When there is big news about a security issue or a cyberattack, it is very easy to assume the news will talk about a country or big business located in Europe or North America. Africa almost never gets any coverage when it comes to IT Security and Cyber hacking news happening on the continent. But the reality is when it comes to IT security problems, there is no such thing as countries, continents or separate territories. Cybercriminals operate globally and nobody is spared, they are after the money they can earn from cyber attacks using the Internet as a medium of exchange. The web transcends national borders and all people on the Internet are its netizens.
In this article, we will give Africa a cybersecurity focus it deserves and how Africa-based businesses implement countermeasures to fight cyber criminal acts.
Africa is not new for being a victim of IT security issues. In the 2017 Equifax case, digital certificate authorities issued fake certificates, which enabled the web browser to allow unsuspecting users to visit phishing sites, a portion of infected users is from Africa. Also in 2017, the infamous WannaCry ransomware infected computers from 150-countries, many of which are African countries. This incident is unprecedented given that victims are pushed to the wall. Placed in a critical situation where their only choice to recover lost data is by paying the virus authors the ransom they demand.
African businesses also have security standards like their western counterparts when it when it comes to data integrity protection and countermeasures against cyber attacks.
Organizations today are well aware of the threats, both coming from inside and outside their countries of operation. A company needs IT security-aware executives and boards of directors. Typical businessmen, of course, will never become IT experts in a short time but it is achievable. They just need to be aware and always have a mindset that someone is constantly watching, monitoring and conducting surveillance against their businesses.
IT Security should not be an afterthought, but a fundamental foundation of any business. Having a security-conscious team enables a firm to protect its interest in the long run, as there is the high value given to employees that update infrastructure, maintain computer systems and install an efficient threat detection system and defense layer.
Security audits are an investment to correct errors and prevent IT security disasters from happening. Companies in Africa have started being aware of the advantages of becoming ISO compliant organizations, as the certification projects confidence in handling data integrity.
Morocco, Nigeria and South Africa are blazing the trail in the African continent when it comes to ISO certifications. There is a 73% growth of Information Security Management System certified firms recently from 129 companies in 215 to 224 companies in 2016. Though there is a recorded increase of ISO compliance, the exposure to exploits remains just like the rest of the world.
The rise of IT Security-aware Professional
Analysts forecasted that cybersecurity-aware employees and professionals will grow by 20% by 2020. Africa-based firms are not left behind and follow this trend without fail, but it is not part of any western news headline. Talented and highly skilled IT professionals are available, but companies need to have an efficient and effective recruitment method in order to find them.

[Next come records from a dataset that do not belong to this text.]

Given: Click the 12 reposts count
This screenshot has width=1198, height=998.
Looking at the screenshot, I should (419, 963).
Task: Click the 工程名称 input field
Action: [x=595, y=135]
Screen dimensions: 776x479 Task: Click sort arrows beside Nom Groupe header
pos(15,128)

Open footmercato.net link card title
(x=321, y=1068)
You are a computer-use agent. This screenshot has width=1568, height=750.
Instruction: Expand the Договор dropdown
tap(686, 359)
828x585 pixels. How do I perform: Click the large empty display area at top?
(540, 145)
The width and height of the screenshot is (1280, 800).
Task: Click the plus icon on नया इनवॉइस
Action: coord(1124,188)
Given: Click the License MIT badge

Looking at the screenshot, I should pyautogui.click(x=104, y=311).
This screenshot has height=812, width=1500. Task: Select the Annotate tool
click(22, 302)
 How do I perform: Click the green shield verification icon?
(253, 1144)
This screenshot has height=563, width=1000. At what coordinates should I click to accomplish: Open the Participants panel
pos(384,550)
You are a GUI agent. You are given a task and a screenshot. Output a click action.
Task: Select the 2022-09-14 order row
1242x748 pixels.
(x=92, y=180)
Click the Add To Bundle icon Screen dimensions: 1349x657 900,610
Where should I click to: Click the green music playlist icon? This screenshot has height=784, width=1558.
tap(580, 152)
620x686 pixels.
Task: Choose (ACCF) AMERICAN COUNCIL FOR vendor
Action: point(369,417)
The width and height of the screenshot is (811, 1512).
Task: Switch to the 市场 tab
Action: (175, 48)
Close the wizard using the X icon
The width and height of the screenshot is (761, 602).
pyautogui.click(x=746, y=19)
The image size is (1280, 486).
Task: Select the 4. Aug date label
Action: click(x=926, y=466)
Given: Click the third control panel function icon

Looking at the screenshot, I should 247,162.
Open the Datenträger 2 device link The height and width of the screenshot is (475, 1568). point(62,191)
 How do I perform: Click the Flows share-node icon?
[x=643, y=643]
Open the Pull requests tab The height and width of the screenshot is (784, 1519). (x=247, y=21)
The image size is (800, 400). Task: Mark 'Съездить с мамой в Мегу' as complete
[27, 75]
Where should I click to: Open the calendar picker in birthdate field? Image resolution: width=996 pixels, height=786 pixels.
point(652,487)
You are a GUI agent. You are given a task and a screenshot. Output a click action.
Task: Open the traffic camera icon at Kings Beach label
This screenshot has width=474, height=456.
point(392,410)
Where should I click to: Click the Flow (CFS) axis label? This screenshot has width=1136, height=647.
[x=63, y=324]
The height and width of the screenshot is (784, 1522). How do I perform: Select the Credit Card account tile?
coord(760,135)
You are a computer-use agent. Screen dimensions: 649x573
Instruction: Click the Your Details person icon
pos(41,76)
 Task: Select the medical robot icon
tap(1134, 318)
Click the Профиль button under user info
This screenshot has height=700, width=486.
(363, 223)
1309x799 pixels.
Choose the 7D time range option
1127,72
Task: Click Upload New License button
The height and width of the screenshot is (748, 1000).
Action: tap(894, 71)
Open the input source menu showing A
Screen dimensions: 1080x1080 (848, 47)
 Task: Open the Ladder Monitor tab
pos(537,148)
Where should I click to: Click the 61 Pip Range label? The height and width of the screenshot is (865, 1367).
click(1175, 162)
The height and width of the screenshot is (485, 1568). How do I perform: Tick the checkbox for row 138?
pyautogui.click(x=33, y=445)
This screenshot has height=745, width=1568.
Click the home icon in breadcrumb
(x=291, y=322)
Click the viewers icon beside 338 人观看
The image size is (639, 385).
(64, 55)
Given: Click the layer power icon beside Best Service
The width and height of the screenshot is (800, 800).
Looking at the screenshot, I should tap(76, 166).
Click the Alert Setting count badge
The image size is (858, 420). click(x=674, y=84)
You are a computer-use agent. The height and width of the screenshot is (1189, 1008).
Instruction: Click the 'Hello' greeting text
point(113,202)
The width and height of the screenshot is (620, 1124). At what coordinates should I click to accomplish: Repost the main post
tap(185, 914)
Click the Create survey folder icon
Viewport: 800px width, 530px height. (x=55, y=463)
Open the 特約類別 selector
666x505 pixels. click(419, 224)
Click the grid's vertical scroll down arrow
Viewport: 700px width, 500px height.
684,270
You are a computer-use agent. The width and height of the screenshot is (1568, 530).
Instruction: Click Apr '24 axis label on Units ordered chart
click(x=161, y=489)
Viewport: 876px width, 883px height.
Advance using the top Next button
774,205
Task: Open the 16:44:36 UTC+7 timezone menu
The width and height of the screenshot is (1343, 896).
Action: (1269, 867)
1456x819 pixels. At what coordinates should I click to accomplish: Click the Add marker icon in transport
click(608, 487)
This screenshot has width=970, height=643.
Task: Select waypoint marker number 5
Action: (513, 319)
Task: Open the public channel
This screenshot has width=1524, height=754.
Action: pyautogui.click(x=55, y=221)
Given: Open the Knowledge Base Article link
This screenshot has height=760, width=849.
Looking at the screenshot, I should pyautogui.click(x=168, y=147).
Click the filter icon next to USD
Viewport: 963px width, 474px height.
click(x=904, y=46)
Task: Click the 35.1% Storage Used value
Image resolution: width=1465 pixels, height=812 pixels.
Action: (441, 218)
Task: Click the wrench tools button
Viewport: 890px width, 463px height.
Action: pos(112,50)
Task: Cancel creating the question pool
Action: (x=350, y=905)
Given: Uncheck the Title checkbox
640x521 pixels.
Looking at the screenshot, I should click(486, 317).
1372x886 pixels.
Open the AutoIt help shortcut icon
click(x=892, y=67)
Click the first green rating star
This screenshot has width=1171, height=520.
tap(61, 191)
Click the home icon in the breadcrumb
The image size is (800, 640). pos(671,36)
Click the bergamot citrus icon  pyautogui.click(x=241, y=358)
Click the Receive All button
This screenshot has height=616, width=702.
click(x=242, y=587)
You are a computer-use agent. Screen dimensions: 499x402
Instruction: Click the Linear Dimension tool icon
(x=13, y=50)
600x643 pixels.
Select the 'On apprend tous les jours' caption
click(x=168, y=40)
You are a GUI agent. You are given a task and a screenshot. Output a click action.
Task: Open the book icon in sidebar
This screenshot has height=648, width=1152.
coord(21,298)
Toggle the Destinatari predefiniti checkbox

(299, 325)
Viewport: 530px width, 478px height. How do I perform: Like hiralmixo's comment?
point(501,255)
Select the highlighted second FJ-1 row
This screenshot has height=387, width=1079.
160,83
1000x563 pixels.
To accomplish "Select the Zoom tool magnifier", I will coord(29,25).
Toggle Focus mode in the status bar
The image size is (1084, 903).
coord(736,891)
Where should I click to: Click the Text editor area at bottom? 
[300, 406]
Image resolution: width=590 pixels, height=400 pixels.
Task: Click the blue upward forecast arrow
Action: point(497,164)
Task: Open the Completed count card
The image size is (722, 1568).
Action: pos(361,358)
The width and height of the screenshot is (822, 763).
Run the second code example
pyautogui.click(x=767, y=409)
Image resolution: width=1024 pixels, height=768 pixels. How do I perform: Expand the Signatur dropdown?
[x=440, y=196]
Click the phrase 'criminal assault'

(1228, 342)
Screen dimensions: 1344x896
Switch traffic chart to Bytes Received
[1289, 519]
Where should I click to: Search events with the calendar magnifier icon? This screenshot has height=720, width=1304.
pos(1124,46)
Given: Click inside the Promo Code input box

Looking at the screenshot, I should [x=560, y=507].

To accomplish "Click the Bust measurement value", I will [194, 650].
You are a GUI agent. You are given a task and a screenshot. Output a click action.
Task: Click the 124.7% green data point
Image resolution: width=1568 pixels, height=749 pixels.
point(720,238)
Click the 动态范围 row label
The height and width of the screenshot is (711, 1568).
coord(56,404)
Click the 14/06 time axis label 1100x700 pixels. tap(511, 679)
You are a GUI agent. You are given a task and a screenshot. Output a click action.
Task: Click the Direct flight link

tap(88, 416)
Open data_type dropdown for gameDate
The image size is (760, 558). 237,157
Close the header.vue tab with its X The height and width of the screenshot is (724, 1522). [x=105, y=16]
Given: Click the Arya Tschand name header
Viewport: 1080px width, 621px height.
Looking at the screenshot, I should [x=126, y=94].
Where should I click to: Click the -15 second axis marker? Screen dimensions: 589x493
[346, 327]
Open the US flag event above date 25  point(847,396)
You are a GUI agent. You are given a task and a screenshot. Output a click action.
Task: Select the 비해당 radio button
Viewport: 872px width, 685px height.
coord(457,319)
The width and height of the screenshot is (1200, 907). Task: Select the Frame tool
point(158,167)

Business anchors on integrity
Ransomware reigned over the malware scene last year. Companies are in a search for security policies that work for them at a reasonable cost. Some African firms are already innovating to improve security. They do this by increasing spending on security products and services, in fact, there is a growth of 11 percent in spending on antimalware products.
Decision makers should take responsibility
Decision makers usually rely on their IT professionals if they are not security-aware themselves. Without this personnel, they are just increasing their risks of attacks by cybercriminals.
Executives need to integrate security issue agenda in their meetings and core discussions. It can no longer be done at the level of a CIO or CTO only unilaterally deciding how to keep the operations of the company working 2/47. ISACA State of cybersecurity 2017 reports that this is not the case at the moment, as many organizations are heavily dependent on the unilateral decisions made by the CIO and CTO.
As you have read, Africa is not left behind. It is a progressive continent as far as IT security arrangements are concerned. Other continents are the focus of mainstream news, especially the western part of the globe. The western market is bigger and the competition is more intense, however, it does not mean that Africa is losing the fight against malware and cyberattacks.